Def - “CB”, “LB”, “RB”, “LWB”, “RWB” , “CDM”
Att - “RM”, “LM”, “CAM”, “RW”, “LW”, “CF”, “ST”
Adding the three position in the dataset
library(tidyverse)
## -- Attaching packages --------------------------------------------------------------------------------------------------------------- tidyverse 1.3.0 --
## v tibble 2.1.3 v dplyr 0.8.4
## v tidyr 1.0.2 v stringr 1.4.0
## v purrr 0.3.3 v forcats 0.4.0
## Warning: package 'tidyr' was built under R version 3.6.2
## Warning: package 'dplyr' was built under R version 3.6.2
## -- Conflicts ------------------------------------------------------------------------------------------------------------------ tidyverse_conflicts() --
## x dplyr::filter() masks stats::filter()
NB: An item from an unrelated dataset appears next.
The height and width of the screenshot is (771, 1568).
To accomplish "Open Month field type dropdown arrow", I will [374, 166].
## x dplyr::lag() masks stats::lag()
results$position <- position
GK <- ("GK")
Def <- c("CB", "LB", "RB", "LWB", "RWB" , "CDM", "CM")
Att <- c("RM", "LM", "CAM", "RW", "LW", "CF", "ST") #The last four step will allocate the position into four categories.
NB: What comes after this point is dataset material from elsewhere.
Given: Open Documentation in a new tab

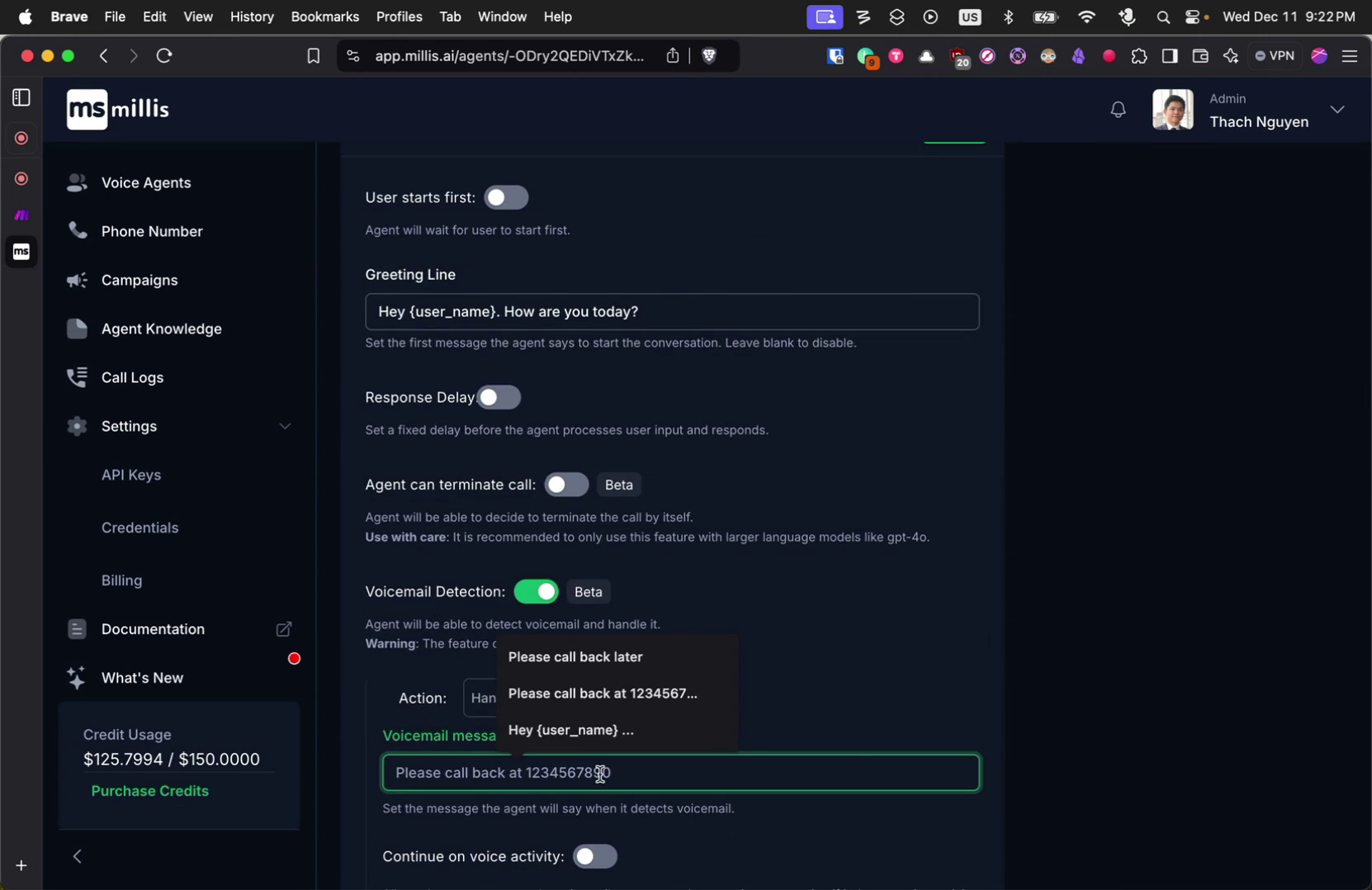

for (i in 1:nrow(results)) { #The loop checks every observation and changes the given position to the four categories
if (position[i] %in% GK )
{
results[i,3] = "GK"
}
else if (position[i] %in% Def)
{
results[i,3] = "DEF"
}
else
results[i,3] = "ATT"
}
Now, finally we shall tabulate our cluster with the player’s real position.
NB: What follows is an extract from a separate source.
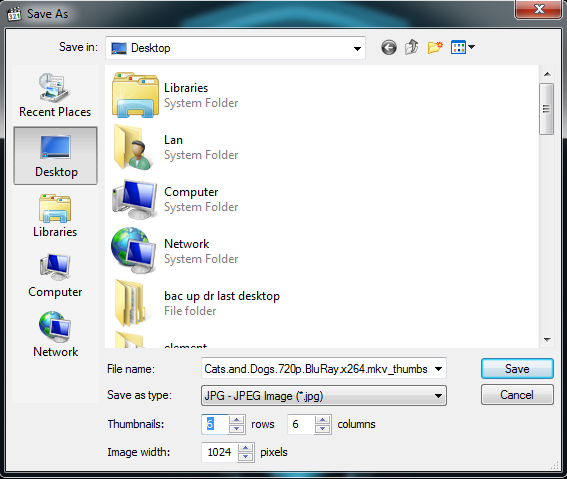Click the Save button
This screenshot has height=479, width=567.
tap(517, 369)
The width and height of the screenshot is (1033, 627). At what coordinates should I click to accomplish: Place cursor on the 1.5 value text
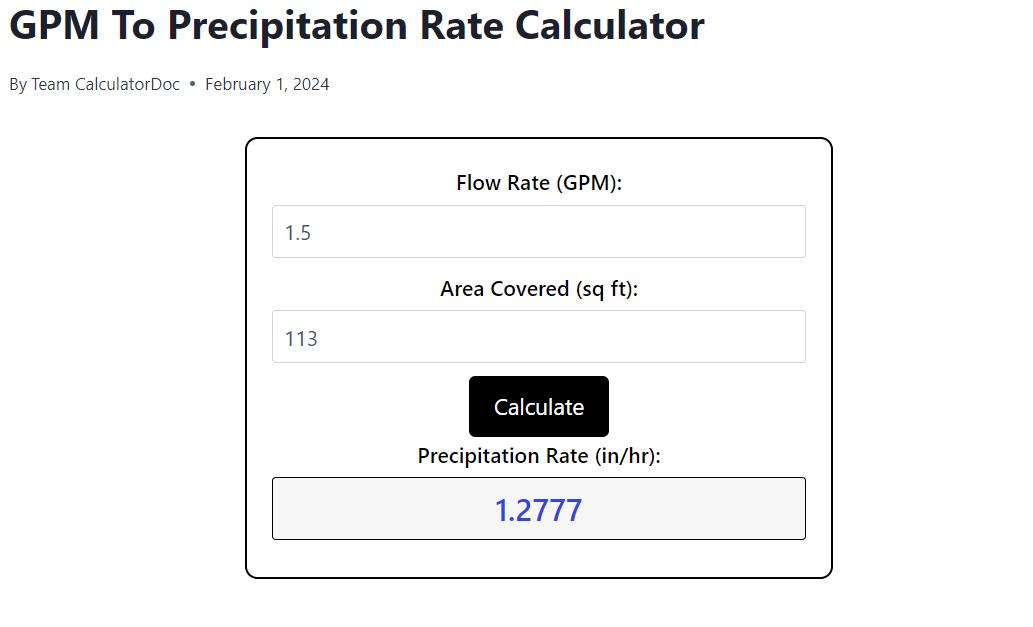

Note that we have decided the following position for each clusters based on the players included in each cluster Cluster 1 = Goalkeeper Cluster 2 = Attacker Cluster 3 = Defender
table(results$cluster, results$position)
##
## ATT DEF GK
## 1 0 0 2036
## 2 6333 699 0
## 3 354 8856 0
accuracy = (2036+6333+8856)/18278
accuracy *100
## [1] 94.23898
The table shows how the cluster performed. It should be no surprise that all the goalkeeper are clustered into a single cluster,cluster 1, and non other since goalkeeper attributes are distinct to that of other outfield player. The graph above had also verified this result.
Only about 10 percent of the attackers are wrongly classified as defence whereas only approximately 4 percent of the defenders are wrongly classified as attackers. It is not uncommon for players to have skills that are not normally a strong attribute for their positions. This may cause some players to show up into different clusters.
However, the total accuracy is still 94 %. This means that even if EA Sports would not provide the player’s position in the game; with the help of attributes data, we can cluster which players are more similar to each other and categorize their game position.
One thing to understand is that this document does not create new knowledge but rather demonstrate how k-means is used in R. Other models such as classification trees or logistic regression may provide a better relationship between variables in the dataset.